Isabel Schnabel, a member of the Executive Committee of the European Central Bank, pointed out that Europe’s “secondary” ban is more targeted and has clearer goals, and its impact on the economy may be less than the first ban this spring. Specifically, the impact on the financial market is more limited. Although the stock market has adjusted significantly, the phenomenon of large-scale hedging assets has not appeared. The service industry was severely damaged by the “secondary” ban, but the manufacturing industry not only did not shut down, but benefited from China’s strong economic recovery.

The Eurozone manufacturing PMI rose to 54.8 in October, rising for four consecutive months and hitting the highest value in 27 months. Among them, the manufacturing PMI of Germany, Europe’s largest economy, hit a 31-month high in October. In contrast, the service sector PMI in the Eurozone fell to 46.9 that month, the lowest value since May, and service sector activity in all countries in the Eurozone was weakening, among which the Spanish service sector experienced the worst contraction in the past five months.

Chris Williamson, economist at Exin Huamai, believes that service industries such as hotels have suffered particularly severe damage, offsetting the expansion effect of the manufacturing sector. With the escalation of the ban, it has become increasingly difficult for the Eurozone to avoid falling into negative growth again. “Especially France, Italy, Spain and other countries have experienced secondary economic shrinkage.”
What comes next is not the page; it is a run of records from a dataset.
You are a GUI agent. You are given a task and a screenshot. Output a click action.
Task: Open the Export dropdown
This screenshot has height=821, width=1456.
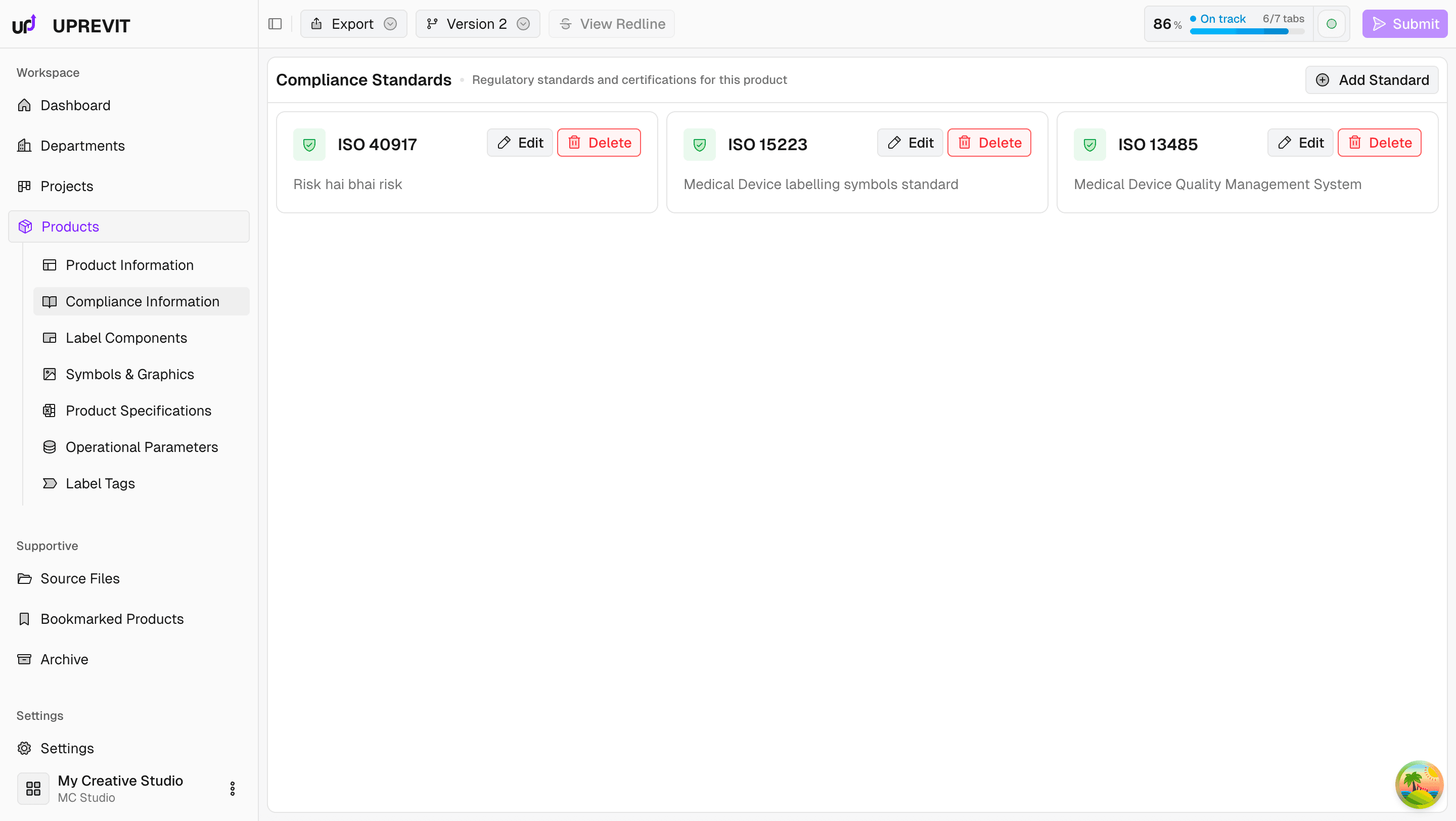point(353,24)
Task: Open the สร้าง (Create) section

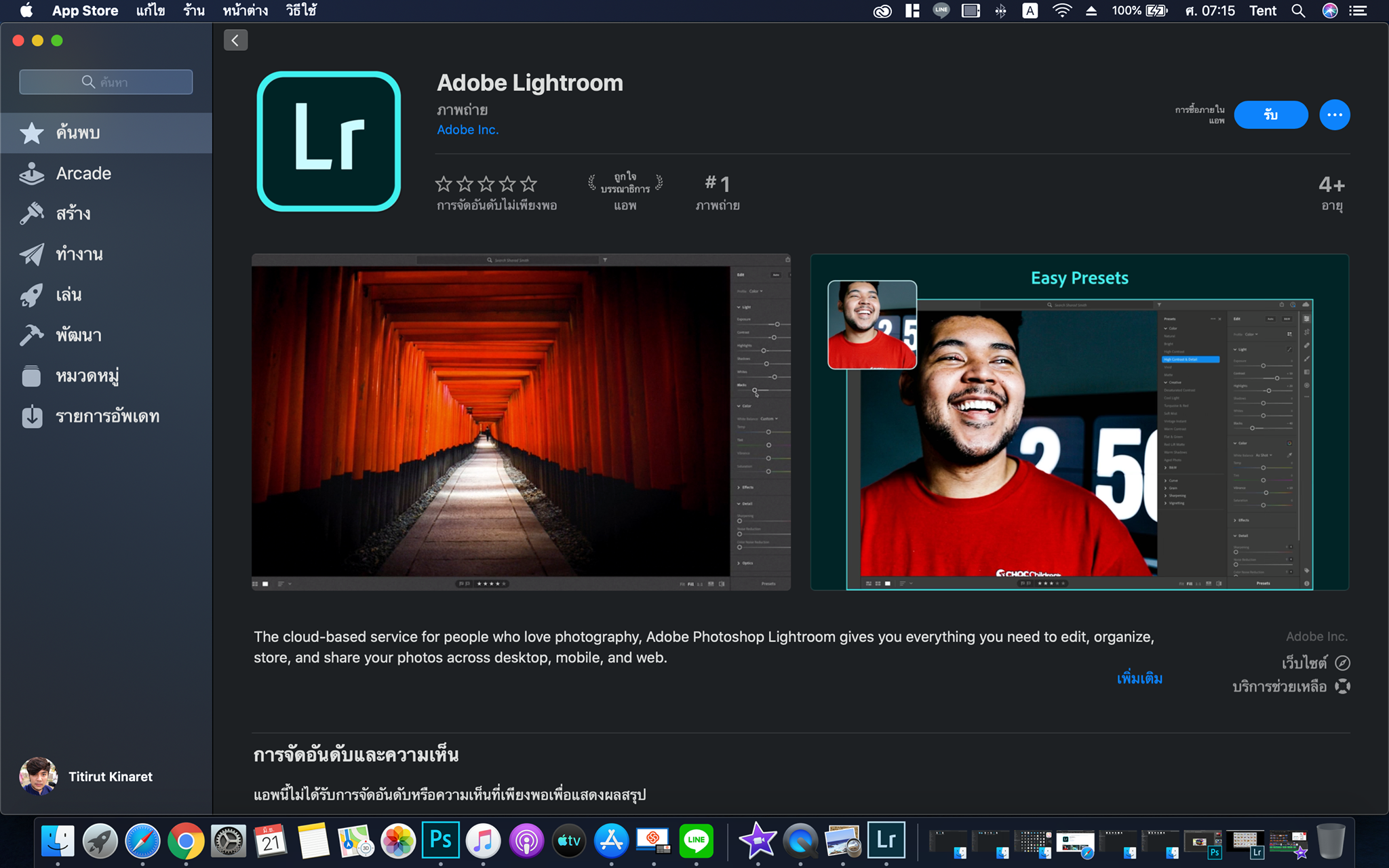Action: click(x=75, y=214)
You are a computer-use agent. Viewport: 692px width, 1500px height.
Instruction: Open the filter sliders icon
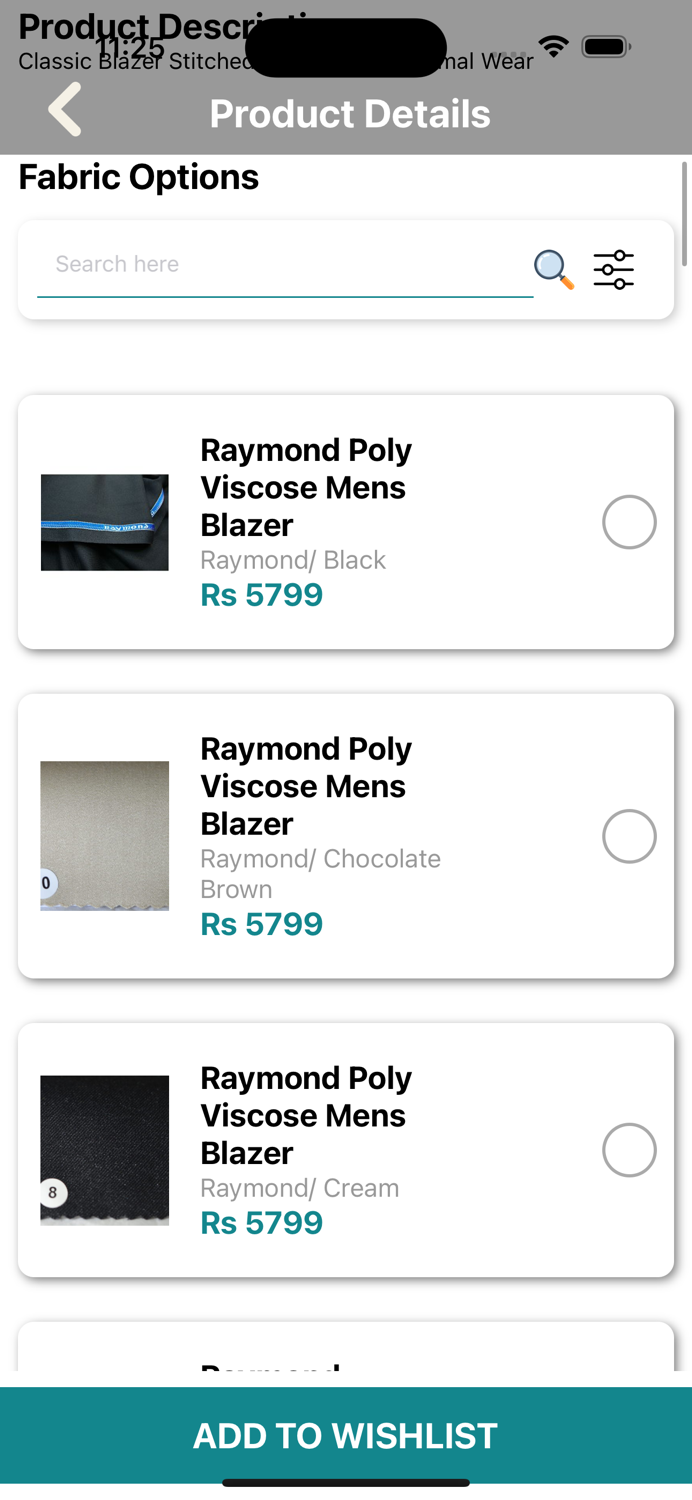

European Commissioner for Economic Affairs Gentiloni said that the European economic recovery has been interrupted by another surge in confirmed cases of Coronavirus pandemic. It is expected to resume growth in 2021, but it will take two years to return to the level before the pandemic.

In the case of ineffective or prolonged pandemic control, the downward pressure facing Europe, such as corporate bankruptcy, long-term unemployment, and supply chain disruption, will continue to rise.

The unemployment rate in the Eurozone climbed to 8.3% in September. The European Commission pointed out that although the EU and its member states have adopted short-time work and other measures to effectively alleviate the impact of the pandemic on employment, as countries gradually cancel emergency support measures and new laborers enter the market, the unemployment rate in Europe is expected to rise further in 2021 .

The Bundesbank warned that with the further development of the pandemic, German corporate bankruptcies and credit defaults may suddenly increase significantly, putting banks under pressure. European Central Bank President Lagarde pointed out that the financial stability risks in the euro zone are still rising, such as the decline in non-financial sector revenue, increased liabilities, continued decline in bank profitability, and rising credit losses.